RBS Said to Dismiss Bankers as Libor Probe Expands to Brokers
Royal Bank of Scotland Group Plc, the U.K.’s largest government-owned lender, dismissed at least four employees in connection with a probe of potential interest-rate manipulation, two people briefed on the move said.
Citigroup Inc. (C) and Deutsche Bank AG (DBK) also have dismissed, put on leave or suspended traders as part of the investigation, according to two more people, who declined to be identified because they weren’t authorized to discuss the case. ICAP Plc (IAP), the world’s largest broker of trades between banks, suspended an employee in the past six weeks and put two others on leave, another person said.
Regulators’ requests for information from interdealer brokers marks a widening of the global investigation into whether there were attempts to manipulate the London, Tokyo and euro interbank offered rates, known as Libor, Tibor and Euribor.
The investigation is being handled by the U.S. Securities and Exchange Commission, U.S. Commodity Futures Trading Commission, U.S. Department of Justice, Japan’s Financial Supervisory Agency and the U.K. Financial Services Authority. European Union antitrust regulators and the Swiss Competition Commission are also examining Libor rates.

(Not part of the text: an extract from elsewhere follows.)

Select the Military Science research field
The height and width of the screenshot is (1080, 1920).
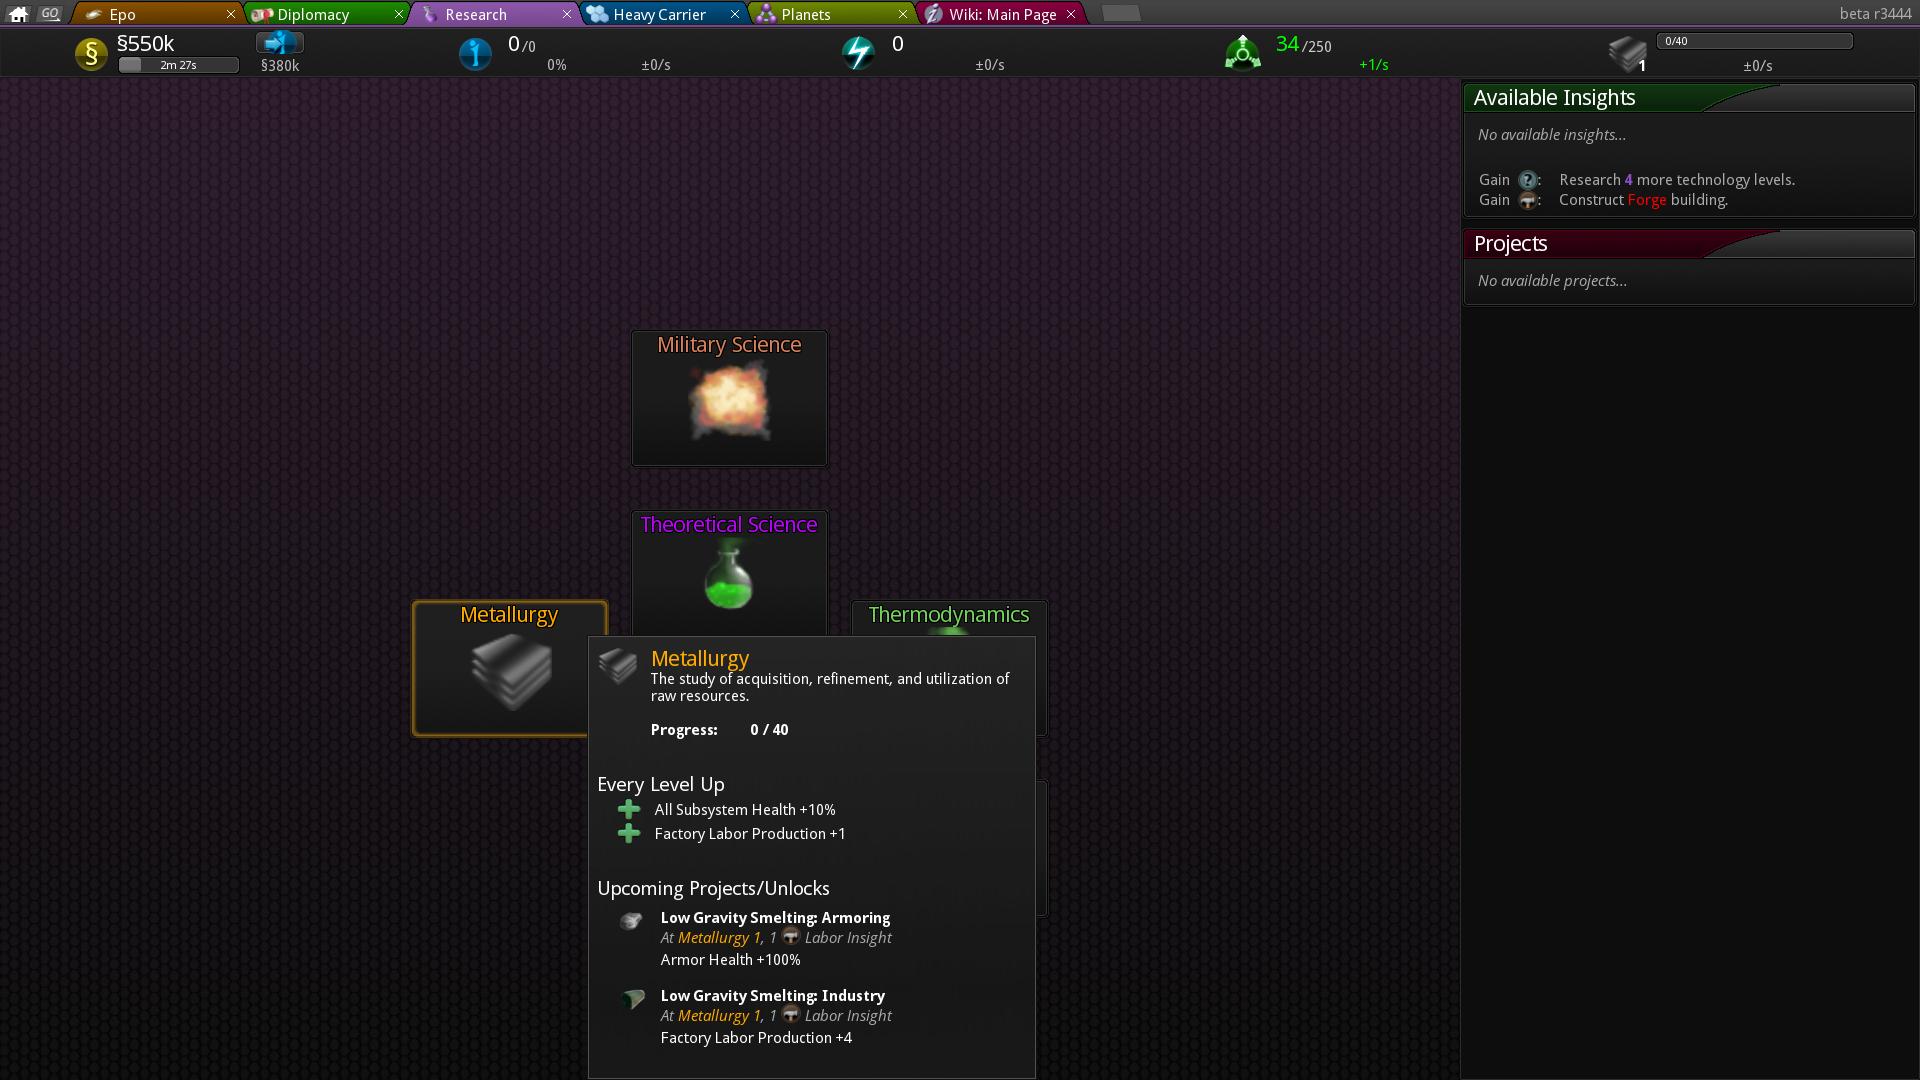tap(729, 398)
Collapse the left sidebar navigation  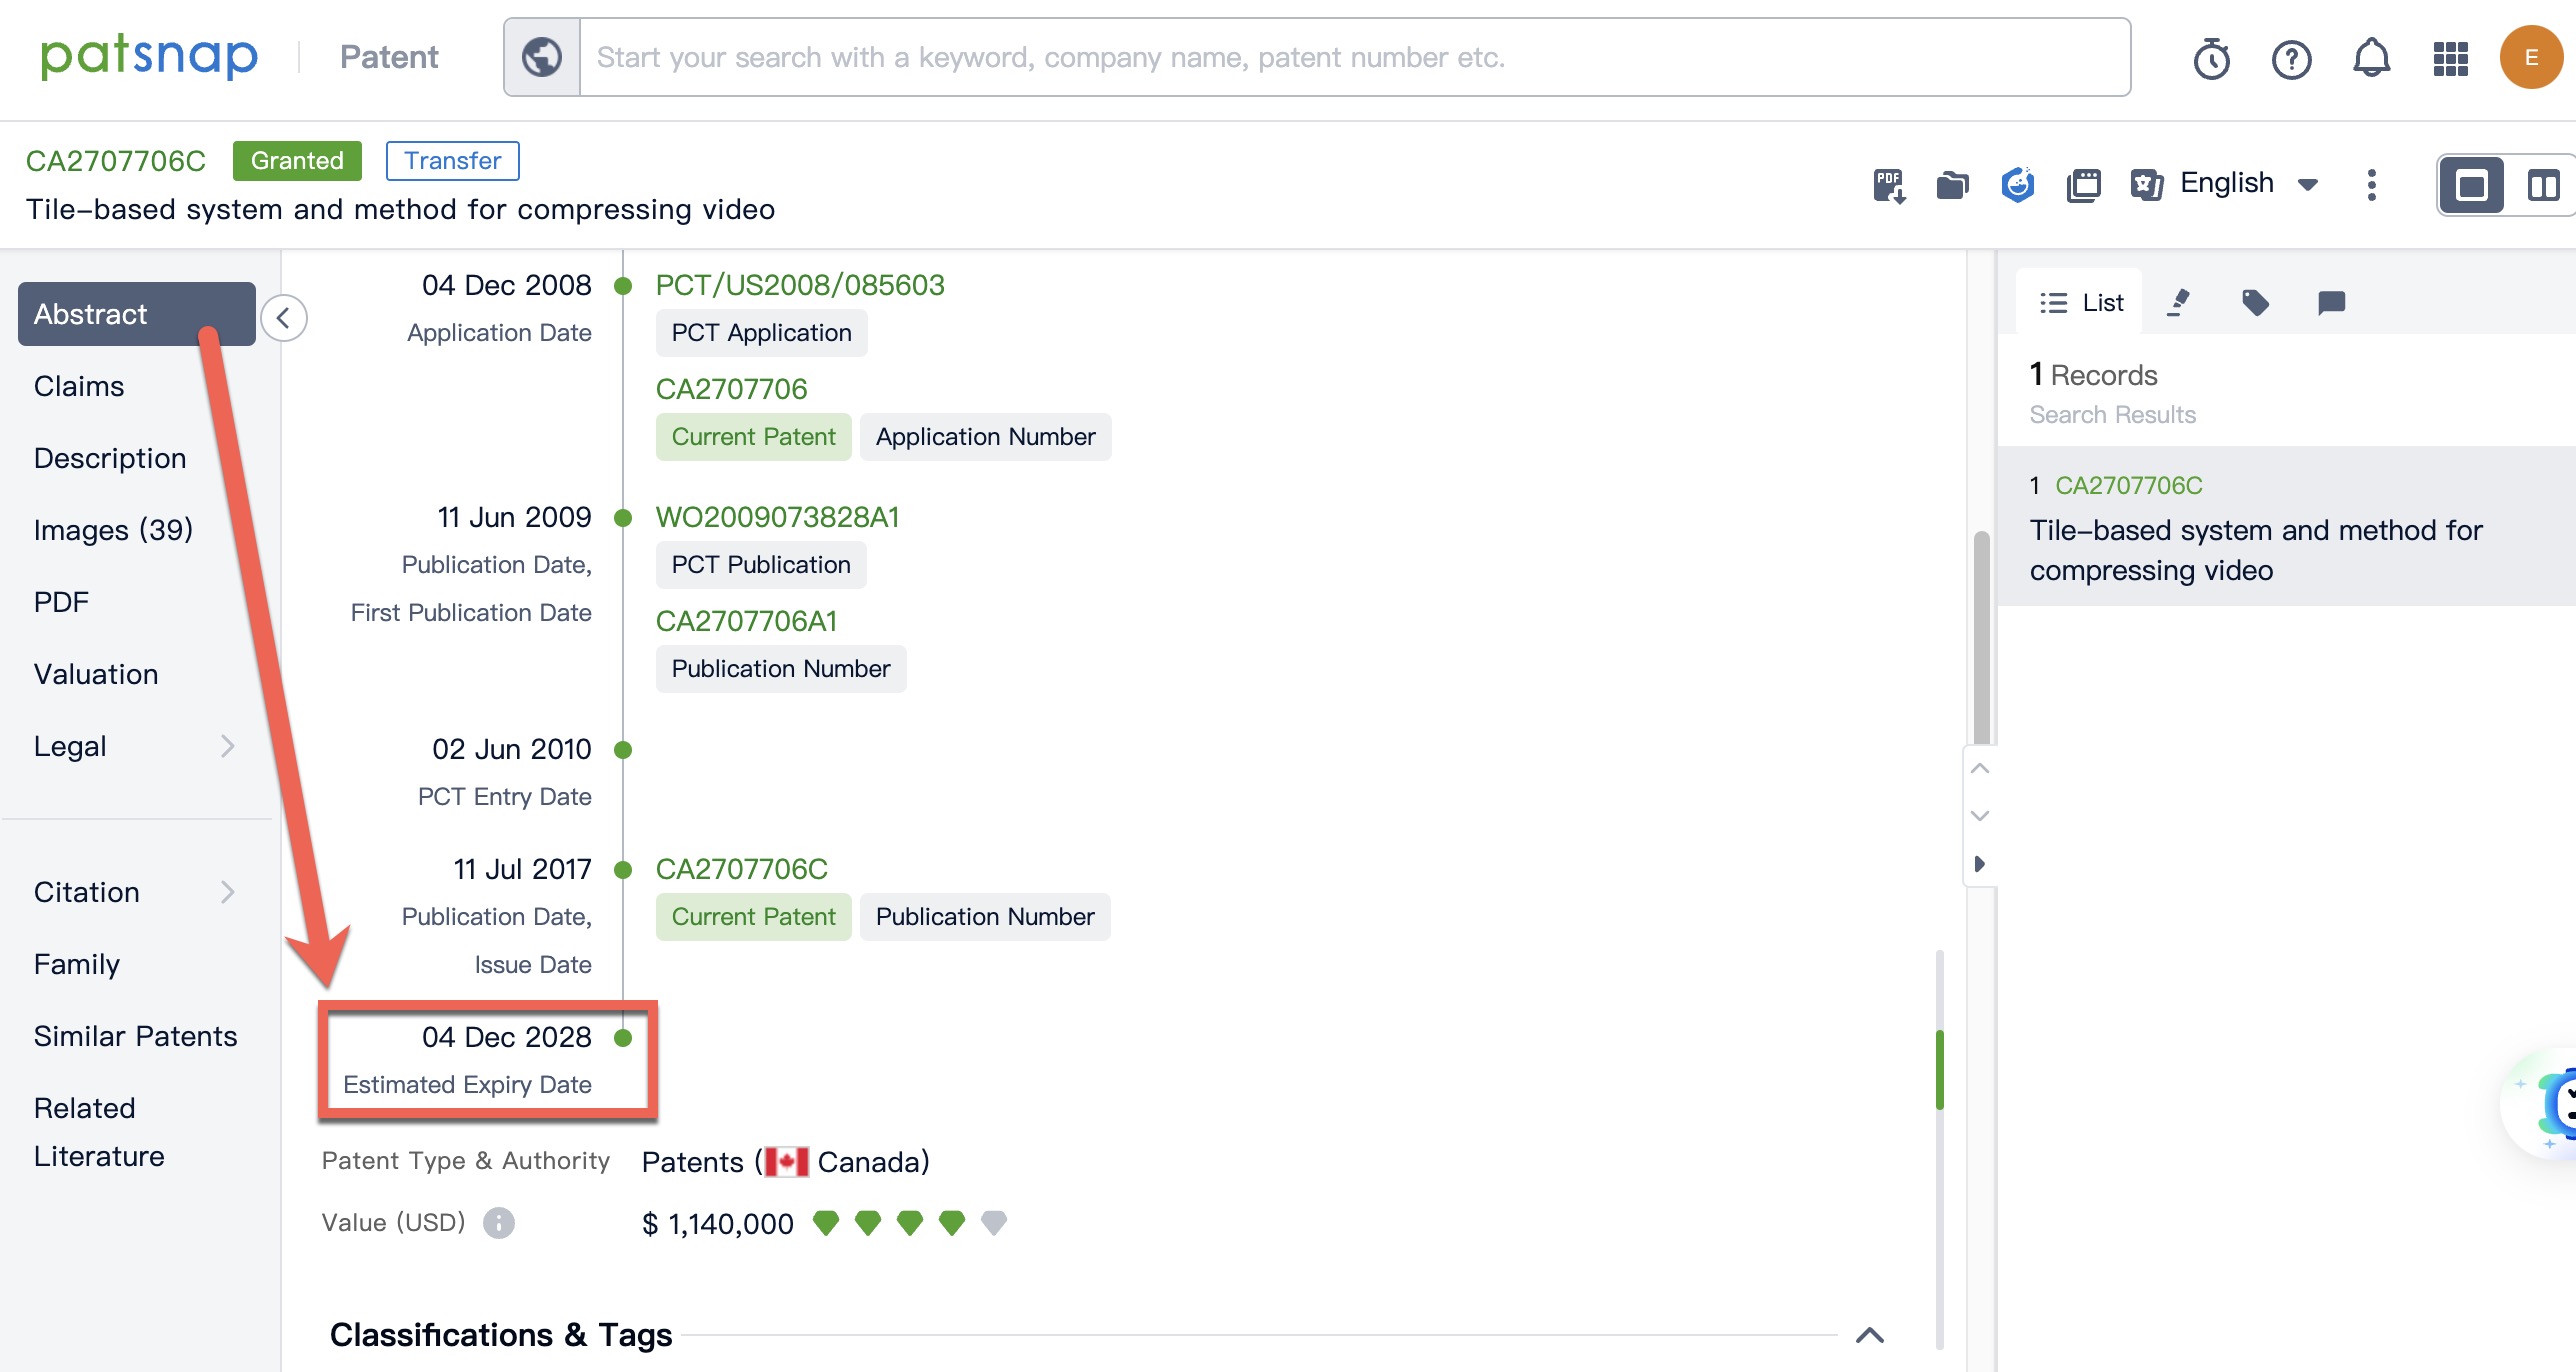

Libor, a benchmark for about $360 trillion of financial products worldwide, is derived from a survey of banks conducted daily on behalf of the British Bankers’ Association in London. The lenders are asked how much it would cost them to borrow from one another for 15 different periods, from overnight to one year, in currencies including dollars, euros, yen and Swiss francs. After a predetermined number of quotes are excluded, those remaining are averaged and published for each currency by the BBA before noon.
Barclays, UBS (UBSN)
Traders at different banks appeared to be trying to influence the movement of Libor and similar benchmarks to profit from derivatives tied to the rates, the Financial Times reported yesterday, citing information submitted to regulators.
Banks including Citigroup, London-based Barclays (BARC) Plc and UBS AG, based in Zurich, approached authorities with information about potential abuse of the rate-setting process after discovering e-mails or other evidence during their internal investigations, the newspaper reported, citing people familiar with the matter.

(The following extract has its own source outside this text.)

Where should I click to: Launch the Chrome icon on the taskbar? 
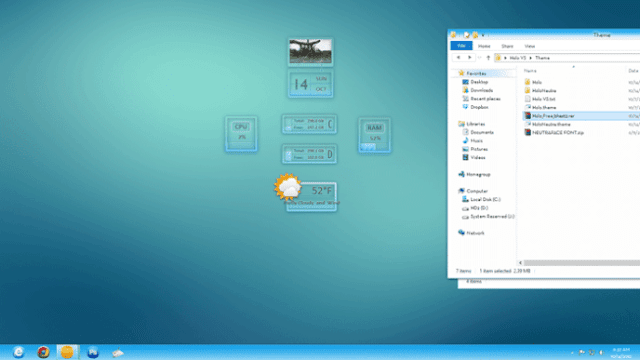(x=43, y=352)
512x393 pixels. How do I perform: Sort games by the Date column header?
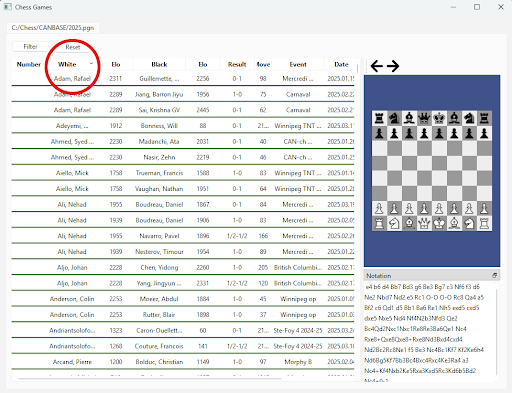[x=341, y=64]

Regulators are investigating whether rate bids were low-balled during the financial crisis, if traders at banks and hedge funds sought to influence rate-setters to profit on interest-rate derivatives and whether traders received advanced word about which direction rates would move, the FT reported, without saying how it got that information.
RBS dismissed Paul White, Andrew Hamilton and Neil Danziger in London, a person said. Danziger and Hamilton left the bank on Oct. 21 and now are listed as inactive on the U.K. Financial Services Authority’s register of people approved to work in the industry. White, a trader, left the following month. Hamilton was an investment adviser, and Danziger a trader, the FSA said.
Attempts to reach all three through the Internet and directory assistance were unsuccessful. None of the three has been accused of any wrongdoing by regulators.
Spokesmen for RBS, Frankfurt-based Deutsche Bank and New York-based Citigroup declined to comment on the probes or provide contact details for the former employees.
RBS also dismissed Tan Chi Min, the former head of delta trading for RBS’s global banking and markets division in Singapore, for gross misconduct. He’s suing the bank over the dismissal and seeking to recoup $1.5 million in bonuses and 3.3 million RBS shares that he claims he’s owed. He hasn’t been accused of wrongdoing by authorities. Danziger hasn’t filed papers in the suit between RBS and Tan.
RBS alleged Tan sought to “improperly influence the defendant’s rate setters” by asking them to have RBS submit Libor rates “at particular levels in order to profit the plaintiff’s book and/or the defendant and to maximize profit generally,” according to a response to Tan’s lawsuit, filed in December in Singapore. Danziger also “made similar requests” to set rates, the bank alleged in the document.
ICAP units involved in broking cash deposits and derivatives based on Libor also received requests for information from government agencies in the investigation and are cooperating, the firm said in a November regulatory filing. A London-based ICAP spokesman declined to comment.
Tullett Prebon Plc and RP Martin also have received requests of information from regulators about information-sharing among brokers, banks and hedge funds, the Financial Times reported, citing unidentified people familiar with the talks. Officials at Tullett Prebon didn’t immediately return calls seeking comment on the report, while an RP Martin spokeswoman declined to comment.
$50 Million Write-Off
Thomas Hayes, a Tokyo-based trader for Citigroup, was dismissed last year for alleged involvement in the manipulation of interbank rates, one of the people said. No one else in London has been suspended or is under investigation, the person said. Hayes, who has not been accused of any wrongdoing by regulators, couldn’t be traced.
Citigroup was forced to write off $50 million as it exited trades made by Tokyo-based employees, said a person familiar with matter, who spoke on condition of anonymity because the details aren’t public.
A JPMorgan Chase & Co. (JPM) trader in London who was under an internal investigation in the Libor probe left the firm on his own volition two weeks ago, another person said. A spokesman for the New York-based bank declined to comment.